*Excerpted records*
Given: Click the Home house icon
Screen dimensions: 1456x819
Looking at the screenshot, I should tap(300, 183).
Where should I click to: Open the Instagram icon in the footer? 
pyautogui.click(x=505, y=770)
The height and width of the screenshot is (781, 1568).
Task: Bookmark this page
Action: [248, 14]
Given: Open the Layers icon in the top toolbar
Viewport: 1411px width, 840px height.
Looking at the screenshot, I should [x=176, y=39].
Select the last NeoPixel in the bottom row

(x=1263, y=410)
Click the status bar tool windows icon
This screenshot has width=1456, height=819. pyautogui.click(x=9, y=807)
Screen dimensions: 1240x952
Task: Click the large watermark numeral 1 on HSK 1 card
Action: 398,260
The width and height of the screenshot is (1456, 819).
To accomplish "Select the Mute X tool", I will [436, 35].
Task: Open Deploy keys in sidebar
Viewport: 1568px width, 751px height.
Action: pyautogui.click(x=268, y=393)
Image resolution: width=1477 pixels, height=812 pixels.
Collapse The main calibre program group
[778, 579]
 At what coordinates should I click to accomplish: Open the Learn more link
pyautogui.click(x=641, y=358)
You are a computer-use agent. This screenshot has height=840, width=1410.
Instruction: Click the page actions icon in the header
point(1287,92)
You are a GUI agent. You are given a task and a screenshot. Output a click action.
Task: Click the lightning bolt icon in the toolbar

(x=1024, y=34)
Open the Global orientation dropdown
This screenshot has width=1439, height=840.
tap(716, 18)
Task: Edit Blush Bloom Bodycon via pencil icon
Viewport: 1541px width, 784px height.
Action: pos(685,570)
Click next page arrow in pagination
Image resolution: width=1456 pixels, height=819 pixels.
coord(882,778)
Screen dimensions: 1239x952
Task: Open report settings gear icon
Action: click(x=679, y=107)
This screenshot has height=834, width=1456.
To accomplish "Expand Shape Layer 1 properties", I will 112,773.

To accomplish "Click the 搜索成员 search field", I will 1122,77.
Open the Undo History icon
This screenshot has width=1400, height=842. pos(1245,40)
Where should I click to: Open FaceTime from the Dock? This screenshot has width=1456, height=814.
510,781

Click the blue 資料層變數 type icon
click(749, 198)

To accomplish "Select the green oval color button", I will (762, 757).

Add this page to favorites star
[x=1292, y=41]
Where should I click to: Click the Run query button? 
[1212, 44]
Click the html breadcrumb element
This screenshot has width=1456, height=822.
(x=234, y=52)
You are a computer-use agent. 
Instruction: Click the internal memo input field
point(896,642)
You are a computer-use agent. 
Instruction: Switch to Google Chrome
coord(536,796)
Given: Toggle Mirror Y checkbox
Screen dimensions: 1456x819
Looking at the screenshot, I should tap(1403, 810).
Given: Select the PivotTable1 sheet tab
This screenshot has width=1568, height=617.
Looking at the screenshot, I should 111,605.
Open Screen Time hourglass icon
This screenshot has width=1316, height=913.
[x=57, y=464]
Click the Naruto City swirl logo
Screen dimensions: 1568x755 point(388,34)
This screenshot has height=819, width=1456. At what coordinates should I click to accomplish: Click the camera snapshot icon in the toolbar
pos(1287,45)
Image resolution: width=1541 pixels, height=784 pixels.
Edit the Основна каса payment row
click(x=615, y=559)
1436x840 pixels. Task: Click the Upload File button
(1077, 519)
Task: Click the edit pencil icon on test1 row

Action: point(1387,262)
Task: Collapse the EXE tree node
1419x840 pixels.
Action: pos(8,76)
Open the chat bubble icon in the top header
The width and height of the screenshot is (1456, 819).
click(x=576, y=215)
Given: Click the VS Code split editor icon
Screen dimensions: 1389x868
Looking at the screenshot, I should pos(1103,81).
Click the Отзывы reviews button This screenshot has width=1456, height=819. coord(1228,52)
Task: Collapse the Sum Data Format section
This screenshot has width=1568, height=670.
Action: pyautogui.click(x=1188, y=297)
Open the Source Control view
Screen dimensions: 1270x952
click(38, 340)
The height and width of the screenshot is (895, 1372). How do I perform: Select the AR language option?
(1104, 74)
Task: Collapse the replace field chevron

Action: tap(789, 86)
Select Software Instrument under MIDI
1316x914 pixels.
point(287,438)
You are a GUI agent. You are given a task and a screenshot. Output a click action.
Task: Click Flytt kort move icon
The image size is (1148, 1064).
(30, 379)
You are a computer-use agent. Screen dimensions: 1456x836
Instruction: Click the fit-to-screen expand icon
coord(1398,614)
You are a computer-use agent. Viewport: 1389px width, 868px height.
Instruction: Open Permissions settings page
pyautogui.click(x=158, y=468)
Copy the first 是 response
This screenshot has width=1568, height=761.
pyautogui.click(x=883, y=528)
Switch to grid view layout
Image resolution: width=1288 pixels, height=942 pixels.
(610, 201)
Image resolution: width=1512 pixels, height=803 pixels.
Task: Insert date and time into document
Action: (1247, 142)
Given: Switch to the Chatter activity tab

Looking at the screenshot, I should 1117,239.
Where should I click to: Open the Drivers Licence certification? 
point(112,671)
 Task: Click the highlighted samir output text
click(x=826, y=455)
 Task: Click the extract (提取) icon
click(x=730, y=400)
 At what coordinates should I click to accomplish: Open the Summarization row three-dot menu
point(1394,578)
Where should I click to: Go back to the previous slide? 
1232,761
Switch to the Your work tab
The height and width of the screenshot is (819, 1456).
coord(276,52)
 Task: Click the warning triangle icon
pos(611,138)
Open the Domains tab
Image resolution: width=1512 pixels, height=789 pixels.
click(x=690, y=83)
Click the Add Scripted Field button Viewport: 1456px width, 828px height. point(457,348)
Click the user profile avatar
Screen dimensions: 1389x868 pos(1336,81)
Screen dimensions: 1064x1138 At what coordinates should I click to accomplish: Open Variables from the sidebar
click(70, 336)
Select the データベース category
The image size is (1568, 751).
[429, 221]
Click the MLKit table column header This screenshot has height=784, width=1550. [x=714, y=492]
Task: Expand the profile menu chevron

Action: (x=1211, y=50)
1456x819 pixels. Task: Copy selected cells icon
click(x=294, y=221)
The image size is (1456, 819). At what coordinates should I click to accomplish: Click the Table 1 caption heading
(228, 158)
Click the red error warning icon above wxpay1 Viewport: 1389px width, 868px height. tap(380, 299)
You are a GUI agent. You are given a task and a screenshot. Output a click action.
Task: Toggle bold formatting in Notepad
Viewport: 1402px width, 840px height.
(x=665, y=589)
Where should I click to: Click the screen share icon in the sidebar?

*Brief*
Set the entries above down again, each one exactly as written.

*Task solution*
Given: Click the Home house icon
Screen dimensions: 1456x819
Looking at the screenshot, I should tap(300, 183).
Where should I click to: Open the Instagram icon in the footer? 
pyautogui.click(x=505, y=770)
The height and width of the screenshot is (781, 1568).
Task: Bookmark this page
Action: [248, 14]
Given: Open the Layers icon in the top toolbar
Viewport: 1411px width, 840px height.
Looking at the screenshot, I should [x=176, y=39].
Select the last NeoPixel in the bottom row

(x=1263, y=410)
Click the status bar tool windows icon
This screenshot has width=1456, height=819. pyautogui.click(x=9, y=807)
Screen dimensions: 1240x952
Task: Click the large watermark numeral 1 on HSK 1 card
Action: 398,260
The width and height of the screenshot is (1456, 819).
To accomplish "Select the Mute X tool", I will [436, 35].
Task: Open Deploy keys in sidebar
Viewport: 1568px width, 751px height.
Action: pyautogui.click(x=268, y=393)
Image resolution: width=1477 pixels, height=812 pixels.
Collapse The main calibre program group
[778, 579]
 At what coordinates should I click to accomplish: Open the Learn more link
pyautogui.click(x=641, y=358)
You are a computer-use agent. This screenshot has height=840, width=1410.
Instruction: Click the page actions icon in the header
point(1287,92)
You are a GUI agent. You are given a task and a screenshot. Output a click action.
Task: Click the lightning bolt icon in the toolbar

(x=1024, y=34)
Open the Global orientation dropdown
This screenshot has width=1439, height=840.
tap(716, 18)
Task: Edit Blush Bloom Bodycon via pencil icon
Viewport: 1541px width, 784px height.
Action: pos(685,570)
Click next page arrow in pagination
Image resolution: width=1456 pixels, height=819 pixels.
coord(882,778)
Screen dimensions: 1239x952
Task: Open report settings gear icon
Action: click(x=679, y=107)
This screenshot has height=834, width=1456.
To accomplish "Expand Shape Layer 1 properties", I will 112,773.

To accomplish "Click the 搜索成员 search field", I will 1122,77.
Open the Undo History icon
This screenshot has width=1400, height=842. pos(1245,40)
Where should I click to: Open FaceTime from the Dock? This screenshot has width=1456, height=814.
510,781

Click the blue 資料層變數 type icon
click(749, 198)

To accomplish "Select the green oval color button", I will (762, 757).

Add this page to favorites star
[x=1292, y=41]
Where should I click to: Click the Run query button? 
[1212, 44]
Click the html breadcrumb element
This screenshot has width=1456, height=822.
(x=234, y=52)
You are a computer-use agent. 
Instruction: Click the internal memo input field
point(896,642)
You are a computer-use agent. 
Instruction: Switch to Google Chrome
coord(536,796)
Given: Toggle Mirror Y checkbox
Screen dimensions: 1456x819
Looking at the screenshot, I should tap(1403, 810).
Given: Select the PivotTable1 sheet tab
This screenshot has width=1568, height=617.
Looking at the screenshot, I should 111,605.
Open Screen Time hourglass icon
This screenshot has width=1316, height=913.
[x=57, y=464]
Click the Naruto City swirl logo
Screen dimensions: 1568x755 point(388,34)
This screenshot has height=819, width=1456. At what coordinates should I click to accomplish: Click the camera snapshot icon in the toolbar
pos(1287,45)
Image resolution: width=1541 pixels, height=784 pixels.
Edit the Основна каса payment row
click(x=615, y=559)
1436x840 pixels. Task: Click the Upload File button
(1077, 519)
Task: Click the edit pencil icon on test1 row

Action: point(1387,262)
Task: Collapse the EXE tree node
1419x840 pixels.
Action: pos(8,76)
Open the chat bubble icon in the top header
The width and height of the screenshot is (1456, 819).
click(x=576, y=215)
Given: Click the VS Code split editor icon
Screen dimensions: 1389x868
Looking at the screenshot, I should pos(1103,81).
Click the Отзывы reviews button This screenshot has width=1456, height=819. coord(1228,52)
Task: Collapse the Sum Data Format section
This screenshot has width=1568, height=670.
Action: pyautogui.click(x=1188, y=297)
Open the Source Control view
Screen dimensions: 1270x952
click(38, 340)
The height and width of the screenshot is (895, 1372). How do I perform: Select the AR language option?
(1104, 74)
Task: Collapse the replace field chevron

Action: tap(789, 86)
Select Software Instrument under MIDI
1316x914 pixels.
point(287,438)
You are a GUI agent. You are given a task and a screenshot. Output a click action.
Task: Click Flytt kort move icon
The image size is (1148, 1064).
(30, 379)
You are a computer-use agent. Screen dimensions: 1456x836
Instruction: Click the fit-to-screen expand icon
coord(1398,614)
You are a computer-use agent. Viewport: 1389px width, 868px height.
Instruction: Open Permissions settings page
pyautogui.click(x=158, y=468)
Copy the first 是 response
This screenshot has width=1568, height=761.
pyautogui.click(x=883, y=528)
Switch to grid view layout
Image resolution: width=1288 pixels, height=942 pixels.
(610, 201)
Image resolution: width=1512 pixels, height=803 pixels.
Task: Insert date and time into document
Action: (1247, 142)
Given: Switch to the Chatter activity tab

Looking at the screenshot, I should 1117,239.
Where should I click to: Open the Drivers Licence certification? 
point(112,671)
 Task: Click the highlighted samir output text
click(x=826, y=455)
 Task: Click the extract (提取) icon
click(x=730, y=400)
 At what coordinates should I click to accomplish: Open the Summarization row three-dot menu
point(1394,578)
Where should I click to: Go back to the previous slide? 
1232,761
Switch to the Your work tab
The height and width of the screenshot is (819, 1456).
coord(276,52)
 Task: Click the warning triangle icon
pos(611,138)
Open the Domains tab
Image resolution: width=1512 pixels, height=789 pixels.
click(x=690, y=83)
Click the Add Scripted Field button Viewport: 1456px width, 828px height. point(457,348)
Click the user profile avatar
Screen dimensions: 1389x868 pos(1336,81)
Screen dimensions: 1064x1138 At what coordinates should I click to accomplish: Open Variables from the sidebar
click(70, 336)
Select the データベース category
The image size is (1568, 751).
[429, 221]
Click the MLKit table column header This screenshot has height=784, width=1550. [x=714, y=492]
Task: Expand the profile menu chevron

Action: (x=1211, y=50)
1456x819 pixels. Task: Copy selected cells icon
click(x=294, y=221)
The image size is (1456, 819). At what coordinates should I click to accomplish: Click the Table 1 caption heading
(228, 158)
Click the red error warning icon above wxpay1 Viewport: 1389px width, 868px height. tap(380, 299)
You are a GUI agent. You are given a task and a screenshot. Output a click action.
Task: Toggle bold formatting in Notepad
Viewport: 1402px width, 840px height.
(x=665, y=589)
Where should I click to: Click the screen share icon in the sidebar?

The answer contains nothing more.